While infectious disease hospitals served as a platform for the government to highlight its achievements in combating the coronavirus, non-COVID healthcare facilities were unsuitable for attaining this political objective. Consequently, facilities of this type fell out of both the authorities’ focus and the allocation of budgetary resources. On an administrative level, they were labeled as “clean” of coronavirus infection. This categorization severely limited these organizations’ ability to cope with the pandemic challenge in terms of epidemiological restrictions, infrastructural and material adjustments, and personnel schedule restructuring.
Medical facilities that were haphazardly converted into COVID-19 hospitals encountered their own set of challenges, primarily related to the urgency of the transformation. These medical centers had to completely reorganize their work routines, change the workspace and work schedules, and acquire new protocols for dealing with contagious patients. New material and spatial arrangements had to be created at once. The informants, who found themselves in the midst of these changes, complained about the low quality of transformation that could be accomplished in such a short time. For instance, informants reported that medical facilities started to admit patients with COVID-19 before sanitary checkpoints were fully prepared and able to work in full capacity. Because of this, ambulance cars had to wait in hours-long queues when delivering patients to hospitals.
At first glance, hospitals that were rapidly converted for COVID-19 treatment and “clean” medical facilities seem to be two distinct cases. However, they had a common problem: a severe discrepancy between the administrative categories they were placed in, which implied specific treatment requirements, and the actual medical care that health workers were able to deliver in given circumstances. The interviewees expressed awareness of the dangers that this situation posed for the patients.
Doctors in these [“clean”] hospitals are suffering from the coronavirus infection in the same way [as in the dedicated COVID-19 hospitals]. For older people, a trip to such a hospital, in principle, may end up being a one-way trip. (anesthesiologist-resuscitator_33)

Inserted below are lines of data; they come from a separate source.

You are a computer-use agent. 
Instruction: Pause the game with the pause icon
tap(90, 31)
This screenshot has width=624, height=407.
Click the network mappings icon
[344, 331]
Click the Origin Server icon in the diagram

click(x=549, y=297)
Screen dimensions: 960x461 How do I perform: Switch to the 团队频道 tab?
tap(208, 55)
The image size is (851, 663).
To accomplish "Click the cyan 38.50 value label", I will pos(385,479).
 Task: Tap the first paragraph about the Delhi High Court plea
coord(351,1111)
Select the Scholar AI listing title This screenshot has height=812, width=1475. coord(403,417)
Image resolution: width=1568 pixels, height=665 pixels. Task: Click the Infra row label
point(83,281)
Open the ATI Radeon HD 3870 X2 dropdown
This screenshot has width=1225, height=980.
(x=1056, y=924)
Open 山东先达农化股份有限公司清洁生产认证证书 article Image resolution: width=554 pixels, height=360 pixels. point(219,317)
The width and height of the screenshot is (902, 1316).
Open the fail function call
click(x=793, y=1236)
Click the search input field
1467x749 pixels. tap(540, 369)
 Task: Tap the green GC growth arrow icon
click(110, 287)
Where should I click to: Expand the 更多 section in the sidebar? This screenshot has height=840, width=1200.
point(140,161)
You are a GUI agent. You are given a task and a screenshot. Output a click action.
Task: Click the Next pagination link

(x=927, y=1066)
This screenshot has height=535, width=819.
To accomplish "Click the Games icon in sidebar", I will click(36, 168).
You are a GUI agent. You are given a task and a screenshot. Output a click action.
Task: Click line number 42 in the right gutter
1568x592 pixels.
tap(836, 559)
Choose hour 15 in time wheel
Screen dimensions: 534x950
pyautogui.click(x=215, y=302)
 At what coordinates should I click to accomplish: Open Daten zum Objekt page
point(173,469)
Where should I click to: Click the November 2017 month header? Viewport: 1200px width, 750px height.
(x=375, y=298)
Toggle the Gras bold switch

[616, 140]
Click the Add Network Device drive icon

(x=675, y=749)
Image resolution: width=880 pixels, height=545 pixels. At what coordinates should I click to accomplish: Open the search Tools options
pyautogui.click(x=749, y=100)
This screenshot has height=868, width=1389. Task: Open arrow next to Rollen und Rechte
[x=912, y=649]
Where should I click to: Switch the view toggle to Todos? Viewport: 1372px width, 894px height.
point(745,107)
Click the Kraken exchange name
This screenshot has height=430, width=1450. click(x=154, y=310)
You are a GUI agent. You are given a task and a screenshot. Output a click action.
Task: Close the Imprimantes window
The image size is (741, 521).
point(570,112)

After our informants, we describe both of these cases as organizational “gray zones” characterized by major contradictions between professional and managerial logics within the centralized and state-dominated healthcare system. In what follows, we elaborate on how this inconsistency of logics manifested on the material level of hospital routine and trace professionals’ attempts to mend the situation.
Inconsistency between professional and managerial logics: The material dimension
Interview data allows us to distinguish three ways in which the decoupling of administrative classifications and professional logics were tangibly manifested in identified pockets of organizational uncertainty: (1) insufficient testing for COVID-19 in “clean” medical facilities; (2) the lack of personal protective equipment (PPE) in “clean” medical facilities; and (3) inadequate zoning of hospitals that were rapidly repurposed for the COVID-19 treatment. Below, we describe each case in more detail.
Insufficient testing of medical practitioners for COVID-19
According to the informants, one of the major problems they faced during the pandemic was the insufficient screening of medical workers for coronavirus. This problem stemmed from a general shortage of test kits at that time. However, regulatory factors made the issue worse at “non-COVID” facilities. The rigid managerial classification resulted in the denial of the virus’s presence in such facilities. Healthcare professionals who worked there indicated that their administrations did not want to check the personnel for infection since the test results might jeopardize the official image of the “non-COVID” facility.
The hospital is “clean,” well, relatively “clean” - no one takes PCR tests here, so no one detects the coronavirus. Just like that. (anesthesiologist-resuscitator_17)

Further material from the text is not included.